‘Arrival’ departs from traditional science fiction mold

    Amy Adams stars as a linguist attempting to communicate with extraterrestrials that have landed on Earth in order to save the world in the new science fiction thriller, Arrival.

    Amy Adams stars as a linguist attempting to communicate with extraterrestrials that have landed on Earth in order to save the world in the new science fiction thriller, “Arrival.” Photo: Paramount Pictures.

    When I think of science fiction, my mind immediately goes to extraterrestrial invasions. From recent movies like “Edge of Tomorrow” and “Pacific Rim” to classics such as “Independence Day” and “Men in Black,” the quintessential science fiction film features humans involved in a pulsating, yet predictable, fight to defend their homeland from extraterrestrials.

    “Arrival,” a science fiction thriller released in November and directed by Denis Villeneuve, does not fill that same mold. Thanks to nuanced storytelling, fantastic cinematography and top-notch acting, “Arrival” differentiates itself from stereotypical extraterrestrial films and delivers a unique, thought-provoking change to the science fiction genre.
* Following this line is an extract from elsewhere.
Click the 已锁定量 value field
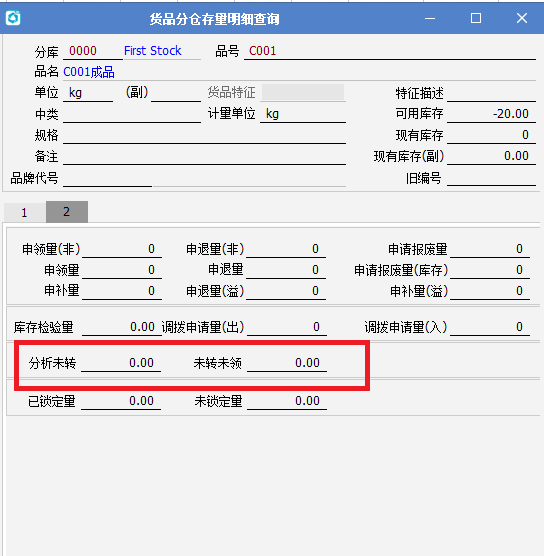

    Based on a short story titled “Story of Your Life” by Ted Chiang, “Arrival” follows the efforts of linguist Louise Banks (Amy Adams) as she attempts to save the world by communicating with a seemingly invasive force of extraterrestrials that have landed on Earth. With the help of physicist Ian Donnelly (Jeremy Renner), Banks tries to do the unthinkable and learn the extraterrestrials’ language.

    Villeneuve’s storytelling is what really makes “Arrival” a cut above past science fiction films. The movie begins with a flashback of Banks dealing with the death of her daughter. As the story shifts to the present, Villeneuve expertly weaves Bank’s past horrors with the challenges to she currently faces — making the film suspenseful, yet personal. He also places well-hidden clues throughout the film to make the story that much more interesting for each viewer as the film culminates to its surprise ending.

    Villeneuve aptly uses cinematographic skills to add to the suspense of the film. He uses utilizes the techniques of zoom and hazy shots to perfection throughout the film. The technique helps the film emits a sense of uncertainty that makes the audience continuously guessing. Also, he uses a multitude of continuous shots which help to sew the story together and to complement the many flashbacks that occur throughout the film.

    In addition to the cinematography, the cast does a fabulous job helping the audience connect with the characters. Adams delivers an emotional and convincing performance as a linguist exploring the unknown in an attempt to save the world. Though she was not nominated for Best Actress, Adams should be applauded for her portrayal of Banks. The supporting cast also delivers fantastic performances. While not in his normal action-based role, Renner does a superb job as a theoretical physicist aiding Adam’s character both intellectually and emotionally. Forest Whitaker and Tzi Ma also deliver splendid jobs as government officials.

    When I first watched the movie, I was surprised by the plot. However, the intricate story and incredible acting quickly grew on me and I started to appreciate the film’s divergences from the general genre. While it may not win any of the major Academy Awards due to the profusion of amazing films being considered, “Arrival” has staked its claim as a ground-breaking film in the world of science fiction.

    “Arrival”

    1 hour, 58 minutes

    PG-13 (for brief strong language )

    Directed by Denis Villeneuve

    With Amy Adams, Jeremy Renner, Forest Whitaker, Michael Stuhlbarg, Mark O’Brien and Tzi Ma.

    Oscar Nominations: Best Picture, Best Director, Best Cinematography, Best Sound Editing, Best Writing (Adapted Screenplay),  Best Sound Mixing, Best Film Editing and Best Production Design.